● The tasks:
a. Condense the paragraph in the leash-training thread below that begins "With a harness, the dog is used to leading with its chest," and keep its main facts.
b. Extend the leash-training thread below, picking up after its last post.

── Reading passage

For walking You would start the walk and when your dog got to the end of the lead, you change direction, go the opposite way and if he got to the end of the lead again, you turn around and go back the way you came. You may literally only get 50 feet the first few walks after being outside for 30 minutes lol. The key is to not give up and let them pull. You MUST last longer then they can lol

With a harness, the dog is used to leading with its chest, you are redirecting him to the side when they have a front harness. The dog tries to pull and now he has to walk crooked and cant pull easily. By using food your dog gets to the end of the lead you call his name, make kissy sounds lol, clear your throat whatever it is to get his attention when he looks at you you use the marker word/clicker and he will now go towards you for a reward. (treat pouches are very handy) and you lead him the other way (so you are kinda walking backwards). 

The prong acts like a finger poking the dog like hey pup you aren't listening to me POKE. Some dogs need the poke, other dogs do not. the key is to figure out if your dog is hard or soft and its hard without someone who knows what they are doing. When I use my prong for walking, my dog isnt allowed beyond me, he must remain behind or besides me and he can only go the bathroom when I tell him to go. We have designated spots. He walks next to me, and if he starts to go to far, I pop his prong UP (a properly worn prong is important, my boys slips so I have a collar UNDER his prong to hold it in the right place and to attach in case the metal snaps on his prong there is a built in safety) When my boy starts to walk head a quick pop on his prong gets his attention back and in the proper walking position. But I started the same way, he would get to the end, I would pop and go the other way as soon as it tightened again I would turn around and go the other way, get tight again, you reverse direction. Eventually they understand the only way to go on a walk is with a loose leash. 

Sorry if this is TMI, or if I was not clear. Its hard to describe which is why a trainer who knows multiple toolscan assist.


----------



## carbel25 (Feb 7, 2014)

Ames...thank you so much. You helped a lot. You explained it well. I also have been looking on YouTube a little, not that they know all. It was helpful though. 

I do have a clicker, I tried the name thing with the clicker and a reward and it took a bit. Sounded like a broken record, nor


----------



## carbel25 (Feb 7, 2014)

Crap i accidentally hit send. 

But she would always look at the reward more than my face. But for the first time she eventually picked up on it towards the end. 

Now just to work on the leash thing.


----------



## ames (Jun 6, 2010)

Glad it helped some! I need to see and read things a few different ways to get things to stick myself so I know how it is 

Couple things to remember is when a dog responds correctly 9 out of 10 times they "get" it. You don't want to introduce new "tricks" until they get the one. My boy would focus on the treats. Really hard but make sure you only give the command ONCE. If you keep repeating yourself they are now trained to respond when they want, not when asked. I see it a LOT with "sit". People say sit. Then wait and say SIT. And then maybe say it again. If your dog knows the command but not sitting, he is ignoring you and that's not acceptable. Also a dog who knows commands inside is not reliable outside with distractions and smells. I take my boy to shopping plazas or human (not dog) parks to work on his focus and "look" commands. High traffic safe areas are best  dog parks around me aren't fenced so we go to SIT IN THE CAR Only and work on it from the car. My boy used to battle cry when he saw a pup a football field away. He has come very far now. Makes me so proud of him.

────
── Dataset rows

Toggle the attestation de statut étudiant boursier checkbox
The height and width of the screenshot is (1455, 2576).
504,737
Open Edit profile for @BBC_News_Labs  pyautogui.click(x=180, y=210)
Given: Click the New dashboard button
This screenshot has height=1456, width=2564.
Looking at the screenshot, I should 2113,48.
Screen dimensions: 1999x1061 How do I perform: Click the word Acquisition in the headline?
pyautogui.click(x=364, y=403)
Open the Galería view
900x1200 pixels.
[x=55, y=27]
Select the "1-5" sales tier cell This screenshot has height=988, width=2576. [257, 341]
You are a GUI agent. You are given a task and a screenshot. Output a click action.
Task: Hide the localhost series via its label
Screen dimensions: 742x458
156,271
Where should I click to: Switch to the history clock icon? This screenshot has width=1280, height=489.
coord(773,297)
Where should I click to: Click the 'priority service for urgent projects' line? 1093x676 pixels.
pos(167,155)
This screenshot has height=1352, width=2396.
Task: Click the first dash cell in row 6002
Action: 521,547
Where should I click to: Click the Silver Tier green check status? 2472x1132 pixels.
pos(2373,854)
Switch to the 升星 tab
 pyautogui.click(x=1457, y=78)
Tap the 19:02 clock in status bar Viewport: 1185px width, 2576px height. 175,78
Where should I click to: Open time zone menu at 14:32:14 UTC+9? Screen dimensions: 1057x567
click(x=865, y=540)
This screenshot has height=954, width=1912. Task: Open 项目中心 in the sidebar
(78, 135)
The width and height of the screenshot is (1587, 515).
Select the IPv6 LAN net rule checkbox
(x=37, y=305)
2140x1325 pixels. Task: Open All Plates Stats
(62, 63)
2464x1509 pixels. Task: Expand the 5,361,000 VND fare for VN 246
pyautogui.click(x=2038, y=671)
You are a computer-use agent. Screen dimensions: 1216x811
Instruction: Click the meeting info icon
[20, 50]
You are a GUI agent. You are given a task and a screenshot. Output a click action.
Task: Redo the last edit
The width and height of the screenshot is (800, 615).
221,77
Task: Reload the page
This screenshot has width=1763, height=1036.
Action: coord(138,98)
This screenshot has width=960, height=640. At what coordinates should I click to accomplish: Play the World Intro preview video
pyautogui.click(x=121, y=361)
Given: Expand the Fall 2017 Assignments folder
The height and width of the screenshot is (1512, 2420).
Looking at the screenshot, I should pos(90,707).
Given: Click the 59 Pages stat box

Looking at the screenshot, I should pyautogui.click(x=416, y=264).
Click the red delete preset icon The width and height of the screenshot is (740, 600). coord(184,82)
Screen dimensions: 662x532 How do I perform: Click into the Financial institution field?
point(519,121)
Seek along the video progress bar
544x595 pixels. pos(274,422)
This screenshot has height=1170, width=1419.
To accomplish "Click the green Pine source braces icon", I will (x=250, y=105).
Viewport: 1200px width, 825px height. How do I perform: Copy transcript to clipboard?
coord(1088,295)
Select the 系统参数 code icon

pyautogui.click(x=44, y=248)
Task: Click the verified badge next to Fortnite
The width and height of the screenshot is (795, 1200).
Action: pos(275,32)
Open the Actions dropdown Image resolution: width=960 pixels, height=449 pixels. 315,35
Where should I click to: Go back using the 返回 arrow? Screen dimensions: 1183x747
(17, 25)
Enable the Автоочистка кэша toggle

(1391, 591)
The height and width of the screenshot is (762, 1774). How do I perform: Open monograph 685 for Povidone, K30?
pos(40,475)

────

● Expected results:
a. A dog in a harness is used to leading with its chest. A front harness redirects him to the side, so if he pulls he has to walk crooked and can't pull easily. With food, when the dog reaches the end of the lead, get his attention by calling his name, making kissy sounds or clearing your throat. When he looks at you, use the marker word or clicker, and he will come toward you for a reward (a treat pouch helps). Then lead him the other way, walking somewhat backwards.

b.
Sent from Petguide.com App


----------



## bigdogmom (Feb 9, 2014)

First thing I would teach this dog is how to pay attention to you. There's lots of ways to teach it. I do not put mine on a command because I want it to be a default behavior. One way I teach it is to hold a treat in my hand so the dog can sniff it and maybe even taste it but can't get to it. At some point they get frustrated and look at my face for a split second. Mark that and reward. Work up to holding the focus for a few seconds. Eventually you'll be able to get up to 30+ seconds.

You can also show the treats to the dog, then hold your arms out to the sides so he can't get it. But I don't like that method for most dogs because they will jump all over you trying to get those treats before they make the connection to look at your face.


----------



## Beatrix Kiddo (Feb 12, 2014)

my girl doesn't pull much with her harness, seems counter-intuitive but it helps. When she does start pulling its because she sees a cat or hears a dog growling from the other side of a fence. I always make her stop and sit down, then i stand in front of her to break her vision and make her look at me. Then we continue, i do that every single time she pulls. She's pretty much learned that pulling means we stop and i gotta stare at mom for a few seconds, which is even less fun than just casually strolling by and not pulling.


----------



## carbel25 (Feb 7, 2014)

We just went and bought a harness, I took her for a short walk and she seems to do better. Can't wait to try it out once this weather gets nice :/ 

We all have cabin fever!!!


----------



## ames (Jun 6, 2010)

carbel25 said:


> We just went and bought a harness, I took her for a short walk and she seems to do better. Can't wait to try it out once this weather gets nice :/
> 
> We all have cabin fever!!!


You're not the only one! Ugh can't wait for no ice and snow.

Sent from Petguide.com App


----------



## carbel25 (Feb 7, 2014)

Oh Ames me too! I am so tired of this crap weather. When we lived in Washington State it was so miserable. I hope I don't offended anyone, but I don't know why ANYONE would EVER choose to love there. (It was beautiful, as a place to visit...not to live)


----------



## BuckskinBeauty (Aug 14, 2013)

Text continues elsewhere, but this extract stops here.